DATA FOR REVIEW –
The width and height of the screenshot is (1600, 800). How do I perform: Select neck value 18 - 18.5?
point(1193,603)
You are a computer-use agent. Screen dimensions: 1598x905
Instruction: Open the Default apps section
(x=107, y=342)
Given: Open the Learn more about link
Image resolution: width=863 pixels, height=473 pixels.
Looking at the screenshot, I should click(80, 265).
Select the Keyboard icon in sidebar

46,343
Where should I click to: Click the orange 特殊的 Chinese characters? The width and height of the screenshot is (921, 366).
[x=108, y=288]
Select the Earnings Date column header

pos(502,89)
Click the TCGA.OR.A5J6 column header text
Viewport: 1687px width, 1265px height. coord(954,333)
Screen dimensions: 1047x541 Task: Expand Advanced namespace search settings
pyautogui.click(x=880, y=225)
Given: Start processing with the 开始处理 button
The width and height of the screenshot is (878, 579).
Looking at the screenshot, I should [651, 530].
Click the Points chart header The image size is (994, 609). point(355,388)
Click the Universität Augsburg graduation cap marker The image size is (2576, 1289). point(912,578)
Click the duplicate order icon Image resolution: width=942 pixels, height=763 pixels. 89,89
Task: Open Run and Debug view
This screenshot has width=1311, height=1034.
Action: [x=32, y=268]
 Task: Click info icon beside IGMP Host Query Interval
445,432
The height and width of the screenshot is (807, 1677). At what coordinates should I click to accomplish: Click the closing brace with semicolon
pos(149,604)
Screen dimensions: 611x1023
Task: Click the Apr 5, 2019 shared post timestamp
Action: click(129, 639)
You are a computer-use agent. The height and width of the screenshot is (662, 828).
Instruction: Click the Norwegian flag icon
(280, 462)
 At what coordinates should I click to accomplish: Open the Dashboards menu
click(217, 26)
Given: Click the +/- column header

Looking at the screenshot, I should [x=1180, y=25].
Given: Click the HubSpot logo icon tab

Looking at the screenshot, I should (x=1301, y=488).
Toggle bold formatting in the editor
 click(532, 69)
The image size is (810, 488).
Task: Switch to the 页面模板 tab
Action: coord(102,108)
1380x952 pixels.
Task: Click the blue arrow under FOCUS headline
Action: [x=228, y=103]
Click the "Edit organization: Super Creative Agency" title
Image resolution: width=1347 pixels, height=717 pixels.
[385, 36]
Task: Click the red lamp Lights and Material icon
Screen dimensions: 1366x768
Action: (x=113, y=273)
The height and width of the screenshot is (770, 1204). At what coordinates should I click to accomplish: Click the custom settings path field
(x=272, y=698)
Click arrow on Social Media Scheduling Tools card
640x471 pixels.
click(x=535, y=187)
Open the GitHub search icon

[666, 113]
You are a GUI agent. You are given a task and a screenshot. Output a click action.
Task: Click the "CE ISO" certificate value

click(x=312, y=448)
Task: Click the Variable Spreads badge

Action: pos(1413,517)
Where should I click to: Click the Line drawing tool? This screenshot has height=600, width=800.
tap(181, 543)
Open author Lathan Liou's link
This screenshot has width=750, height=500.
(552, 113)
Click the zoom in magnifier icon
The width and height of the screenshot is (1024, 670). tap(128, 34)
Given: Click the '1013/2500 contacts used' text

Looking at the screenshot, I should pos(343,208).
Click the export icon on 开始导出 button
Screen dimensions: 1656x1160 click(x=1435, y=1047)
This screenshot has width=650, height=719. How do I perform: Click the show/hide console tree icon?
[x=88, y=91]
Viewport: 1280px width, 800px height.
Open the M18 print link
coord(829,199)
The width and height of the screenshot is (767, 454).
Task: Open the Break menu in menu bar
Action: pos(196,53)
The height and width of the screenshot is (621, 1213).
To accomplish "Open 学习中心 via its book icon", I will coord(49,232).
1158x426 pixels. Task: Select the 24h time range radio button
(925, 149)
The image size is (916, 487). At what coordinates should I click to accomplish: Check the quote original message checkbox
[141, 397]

WHAT THIS TASK INVOLVES –
Copy out all of the data. Keep every word unchanged.

RESPONSE TO THE EXERCISE –
The width and height of the screenshot is (1600, 800). How do I perform: Select neck value 18 - 18.5?
point(1193,603)
You are a computer-use agent. Screen dimensions: 1598x905
Instruction: Open the Default apps section
(x=107, y=342)
Given: Open the Learn more about link
Image resolution: width=863 pixels, height=473 pixels.
Looking at the screenshot, I should click(80, 265).
Select the Keyboard icon in sidebar

46,343
Where should I click to: Click the orange 特殊的 Chinese characters? The width and height of the screenshot is (921, 366).
[x=108, y=288]
Select the Earnings Date column header

pos(502,89)
Click the TCGA.OR.A5J6 column header text
Viewport: 1687px width, 1265px height. coord(954,333)
Screen dimensions: 1047x541 Task: Expand Advanced namespace search settings
pyautogui.click(x=880, y=225)
Given: Start processing with the 开始处理 button
The width and height of the screenshot is (878, 579).
Looking at the screenshot, I should [651, 530].
Click the Points chart header The image size is (994, 609). point(355,388)
Click the Universität Augsburg graduation cap marker The image size is (2576, 1289). point(912,578)
Click the duplicate order icon Image resolution: width=942 pixels, height=763 pixels. 89,89
Task: Open Run and Debug view
This screenshot has width=1311, height=1034.
Action: [x=32, y=268]
 Task: Click info icon beside IGMP Host Query Interval
445,432
The height and width of the screenshot is (807, 1677). At what coordinates should I click to accomplish: Click the closing brace with semicolon
pos(149,604)
Screen dimensions: 611x1023
Task: Click the Apr 5, 2019 shared post timestamp
Action: click(129, 639)
You are a computer-use agent. The height and width of the screenshot is (662, 828).
Instruction: Click the Norwegian flag icon
(280, 462)
 At what coordinates should I click to accomplish: Open the Dashboards menu
click(217, 26)
Given: Click the +/- column header

Looking at the screenshot, I should [x=1180, y=25].
Given: Click the HubSpot logo icon tab

Looking at the screenshot, I should (x=1301, y=488).
Toggle bold formatting in the editor
 click(532, 69)
The image size is (810, 488).
Task: Switch to the 页面模板 tab
Action: coord(102,108)
1380x952 pixels.
Task: Click the blue arrow under FOCUS headline
Action: [x=228, y=103]
Click the "Edit organization: Super Creative Agency" title
Image resolution: width=1347 pixels, height=717 pixels.
[385, 36]
Task: Click the red lamp Lights and Material icon
Screen dimensions: 1366x768
Action: (x=113, y=273)
The height and width of the screenshot is (770, 1204). At what coordinates should I click to accomplish: Click the custom settings path field
(x=272, y=698)
Click arrow on Social Media Scheduling Tools card
640x471 pixels.
click(x=535, y=187)
Open the GitHub search icon

[666, 113]
You are a GUI agent. You are given a task and a screenshot. Output a click action.
Task: Click the "CE ISO" certificate value

click(x=312, y=448)
Task: Click the Variable Spreads badge

Action: pos(1413,517)
Where should I click to: Click the Line drawing tool? This screenshot has height=600, width=800.
tap(181, 543)
Open author Lathan Liou's link
This screenshot has width=750, height=500.
(552, 113)
Click the zoom in magnifier icon
The width and height of the screenshot is (1024, 670). tap(128, 34)
Given: Click the '1013/2500 contacts used' text

Looking at the screenshot, I should pos(343,208).
Click the export icon on 开始导出 button
Screen dimensions: 1656x1160 click(x=1435, y=1047)
This screenshot has width=650, height=719. How do I perform: Click the show/hide console tree icon?
[x=88, y=91]
Viewport: 1280px width, 800px height.
Open the M18 print link
coord(829,199)
The width and height of the screenshot is (767, 454).
Task: Open the Break menu in menu bar
Action: pos(196,53)
The height and width of the screenshot is (621, 1213).
To accomplish "Open 学习中心 via its book icon", I will coord(49,232).
1158x426 pixels. Task: Select the 24h time range radio button
(925, 149)
The image size is (916, 487). At what coordinates should I click to accomplish: Check the quote original message checkbox
[141, 397]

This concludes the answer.